As methods for gene expression measurement have improved, there has been a growing appreciation that biological behavior in single cells can vary dramatically in ways not captured by conventional bulk assays. Single molecule RNA FISH has developed into a powerful and generally applicable method for single cell gene expression analysis, having been adopted by dozens of labs worldwide. However, while it is able to precisely locate individual RNA molecules in single cells, it has not been able to discriminate single base differences on those RNA, thus precluding many potential biological applications. Such applications include differences in expression between the maternal and paternal alleles of a gene, which typically only differ by single nucleotides. These expression differences are relevant in many areas of genetics, including gene imprinting, in which only the maternal or paternal copy of the gene expresses. Many of these issues arise in biological contexts (e.g., complex and heterogeneous tissues such as brain and placenta) that make even single cell biochemical assays problematic because they do not preserve the spatial context of the cells in question. Thus, these biological areas of research have been unable to harness many of the advances that single cell biology has conferred. Recently, we have developed a method that enables us to distinguish individual RNAs based on single base differences. The goal of this proposal is to quantitative validate this method, first in cell lines and then in mouse and human tissues and then applying to specific biological questions that underscore the utility of the approach. Methodologically, we perform a series of experiments aimed at understanding the parameters relevant to our method with the goal of making the method robust, reliable and easily accessible to other researchers.
In aim 1, we will perform these experiments in cell lines to characterize the probes themselves and develop the capability to measure multiple single nucleotide variants simultaneously within single cells.

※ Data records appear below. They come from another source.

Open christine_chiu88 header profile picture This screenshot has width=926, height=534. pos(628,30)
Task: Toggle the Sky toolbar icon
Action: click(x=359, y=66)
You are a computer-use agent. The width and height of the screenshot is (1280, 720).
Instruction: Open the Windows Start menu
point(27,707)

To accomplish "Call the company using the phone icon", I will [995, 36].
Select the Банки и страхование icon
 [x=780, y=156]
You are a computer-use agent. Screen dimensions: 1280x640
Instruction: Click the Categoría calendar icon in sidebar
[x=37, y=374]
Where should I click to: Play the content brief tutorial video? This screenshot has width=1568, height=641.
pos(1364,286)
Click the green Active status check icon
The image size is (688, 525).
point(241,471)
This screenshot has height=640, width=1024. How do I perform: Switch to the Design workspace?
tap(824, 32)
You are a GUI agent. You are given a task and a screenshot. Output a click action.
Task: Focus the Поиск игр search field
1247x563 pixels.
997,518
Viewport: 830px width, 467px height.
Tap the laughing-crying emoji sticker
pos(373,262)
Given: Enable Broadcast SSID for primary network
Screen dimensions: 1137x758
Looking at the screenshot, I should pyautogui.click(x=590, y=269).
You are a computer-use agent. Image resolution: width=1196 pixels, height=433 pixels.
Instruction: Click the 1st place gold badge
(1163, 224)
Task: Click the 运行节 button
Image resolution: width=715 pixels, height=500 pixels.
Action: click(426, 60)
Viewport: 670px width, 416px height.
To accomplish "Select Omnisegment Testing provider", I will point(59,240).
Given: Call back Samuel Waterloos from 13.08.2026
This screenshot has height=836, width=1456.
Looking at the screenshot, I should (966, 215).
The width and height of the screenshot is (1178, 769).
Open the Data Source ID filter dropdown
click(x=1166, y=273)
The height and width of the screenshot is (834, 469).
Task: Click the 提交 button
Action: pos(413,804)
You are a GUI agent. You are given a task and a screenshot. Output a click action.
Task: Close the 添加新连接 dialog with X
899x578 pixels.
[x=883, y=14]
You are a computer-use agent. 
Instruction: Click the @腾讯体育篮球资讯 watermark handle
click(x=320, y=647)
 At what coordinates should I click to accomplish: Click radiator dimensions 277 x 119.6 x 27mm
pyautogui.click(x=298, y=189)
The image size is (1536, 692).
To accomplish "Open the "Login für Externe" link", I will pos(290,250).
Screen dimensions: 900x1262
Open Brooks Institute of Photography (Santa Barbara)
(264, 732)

In aim 2, we will apply our method to tissue sections from mouse and human with the goal of solving common problems specific to tissue, such as RNA degradation and high background. As an application demonstrating the utility of our method, we will study Beckwith-Wiedemann Syndrome, a genetic disorder in which loss of appropriate imprinting leads to a highly varied phenotype. We will study the manifestations of this disorder by examining allele-specific expression in developing mouse tissues and then in de-identified human patient samples, examining how cell-to-cell variability in imprinting leads to the disease phenotype.
Having the ability to directly visualize single mutations within single cells can help us characterize genetic disorders with parent-of-origin effects, such as Beckwith-Wiedemann Syndrome. We aim to take new tools we have developed to make exactly those sorts of measurements and make the methodology robust and broadly applicable. We will use this technology to understand how variability in single cells can lead to the clinical presentation of these types of diseases.